A los vecinos del Bajo Martín se les vuelve a cerrar el grifo
Todos los pueblos que se abastecen del pantano de Cueva Foradada, en Oliete, están afectados desde el viernes por la recomendación de no beber agua del grifo debido a que presenta turbidez. Se trata de Castelnou, Híjar, Jatiel, La Puebla de Híjar, Samper de Calanda, Urrea de Gaén, Ariño y Oliete.
Sobre las tres de la tarde del viernes pasado, los responsables municipales de todos esos municipios recibieron una comunicación advirtiendo de las características del agua y recibiendo la instrucción de que tomasen las medidas oportunas.
Según han informado varios de estos alcaldes, como no se les proporcionaron resultados de analíticas ni la prohibición clara de consumir agua, determinaron, como medida preventiva, recomendar a sus vecinos que no la consumiesen.
Este martes, desde Sanidad, indicaban que el lunes, tras tener noticia en el Servicio Provincial de Sanidad de problemas de turbidez en el agua, la farmacéutica de administración sanitaria realizó determinaciones en red del parámetro de turbidez en distintos municipios. Según estas determinaciones in situ, que no son analíticas, se calificó el agua como no apta en Albalate, Urrea de Gaén, Híjar, la Puebla de Híjar (polígono) y Samper de Calanda.
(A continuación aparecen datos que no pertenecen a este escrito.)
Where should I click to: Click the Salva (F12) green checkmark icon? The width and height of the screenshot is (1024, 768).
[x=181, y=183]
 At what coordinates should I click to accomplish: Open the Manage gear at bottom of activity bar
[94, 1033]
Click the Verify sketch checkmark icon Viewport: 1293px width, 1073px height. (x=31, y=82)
Esta información, indicaron, se ha comunicado a las empresas gestoras para que realicen el seguimiento.
“A mí me paran por la calle para pedirme explicaciones, pero como no tengo más información, decidí, por responsabilidad, recomendarles no beber agua. Este martes el agua salía bastante clara, pero sin resultados de analíticas no hay nada que determine que el agua es apta para el consumo”, indicó Jesús Puyol, alcalde de Híjar, explicando que no se ha repartido agua precisamente por esta incertidumbre y porque desde la Comarca del Bajo Martín tampoco se ha solicitado.
En la misma tesitura se ha encontrado desde el viernes Pedro Bello, regidor de La Puebla de Híjar. “Nadie nos ha dicho si se puede beber o no, pero los alcaldes, ante la duda, hemos decidido actuar como si fuese no apta”, concluyó. En este municipio, se ha decidido comenzar a repartir agua este miércoles, si el problema persiste.
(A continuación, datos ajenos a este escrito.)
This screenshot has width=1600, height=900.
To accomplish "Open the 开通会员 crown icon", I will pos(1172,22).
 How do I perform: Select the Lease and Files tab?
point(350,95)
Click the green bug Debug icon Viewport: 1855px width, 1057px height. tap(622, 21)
La constante falta de agua potable es un problema que se ha enquistado en el Bajo Martín y, por lo general, reina la paciencia entre unos vecinos que tuvieron que vivir durante meses sin poder consumir agua del grifo. La primera vez que ocurrió fue a raíz de las tormentas del pasado verano, lo que se agravó con la DANA. Tras las reparaciones pertinentes en la potabilizadora de Oliete y en la toma de agua flotante del pantano, el problema se anunció como resuelto el pasado febrero, aunque posteriormente ha vuelto a enturbiarse el agua en diferentes momentos, afectando a los vecinos durante varios días seguidos.
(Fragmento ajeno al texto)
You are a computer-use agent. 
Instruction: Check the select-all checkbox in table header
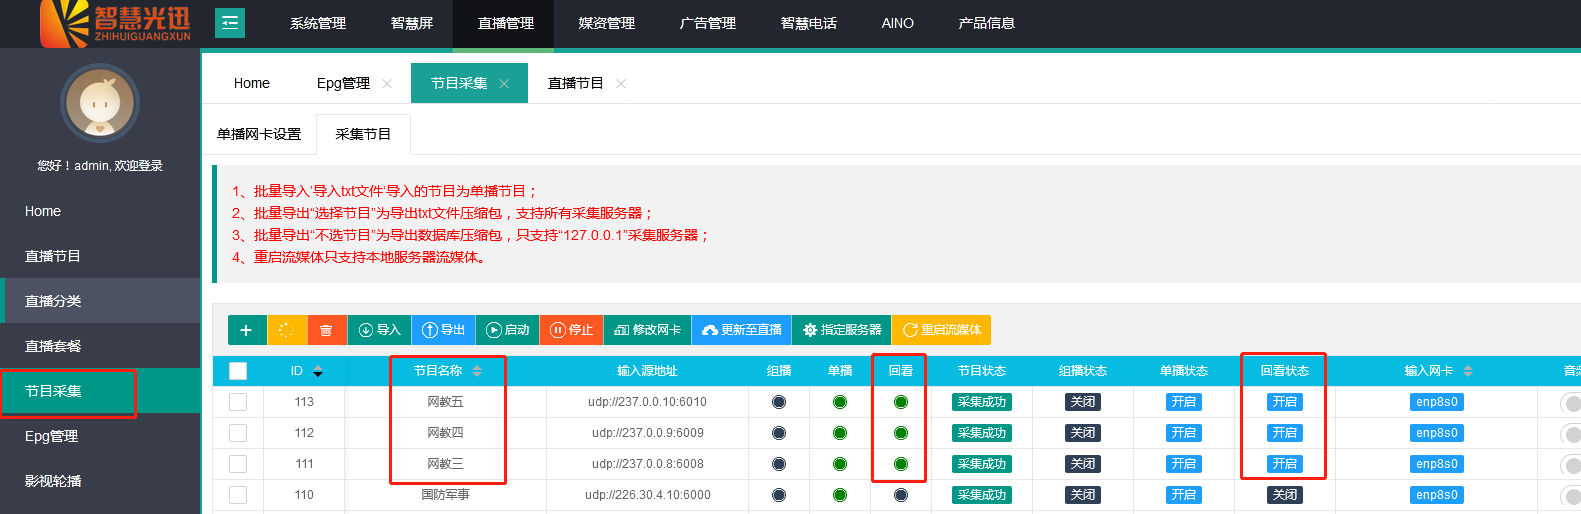click(238, 371)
En esta ocasión, al parecer, un corte de luz puntual en el municipio de Oliete provocó el fallo de una válvula de la estación potabilizadora, permitiendo que se colase agua sin tratar.
Para el alcalde de La Puebla de Híjar, el problema lo sufren más los municipios que tienen mayor capacidad de almacenamiento de agua, como es el caso de este, que cuenta con depósitos en diferentes barrios. “La contaminación tarda más tiempo en eliminarse”, considera Pedro Bello.